Daarnaast ontwikkelt HALT een module om jongeren op scholen voorlichting te geven
om zowel daderschap als slachtofferschap onder jongeren te voorkómen. De module is
naar verwachting begin 2021 gereed.
In diverse gemeenten worden projecten ondersteund voor het tegengaan van cybercrime
bij jongeren, ouderen, laaggeletterden en ondernemers. Formalisering van de samenwerking
hiervan in een City Deal is voorzien in oktober. Mijn ministerie heeft daarnaast meegewerkt
aan een project van het Ministerie van BZK en de gemeente Den Haag om een module over
veilig internetten te maken voor www.oefenen.nl, gericht op (digitaal) laaggeletterden en senioren. Dit project is op 9 oktober afgerond.

• • • •

Opdracht:
Welke groepen noemt de tekst over cybercrime waarvoor in diverse gemeenten projecten tegen cybercrime worden ondersteund? Noem ze allemaal. Het materiaal staat los van de tekst.

Aangeleverd materiaal:
• • • •

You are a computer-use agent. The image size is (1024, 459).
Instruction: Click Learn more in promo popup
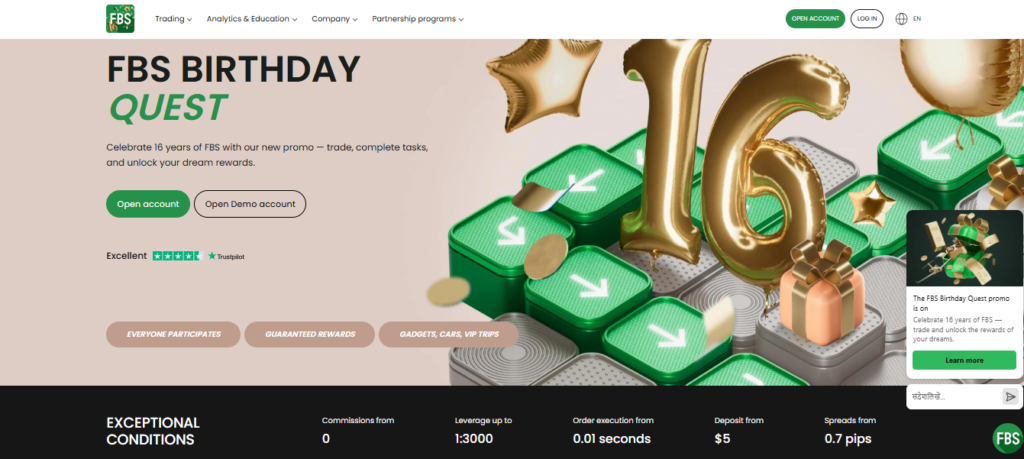pyautogui.click(x=964, y=360)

• • • •

Volledig antwoord:
Jongeren, ouderen, laaggeletterden en ondernemers.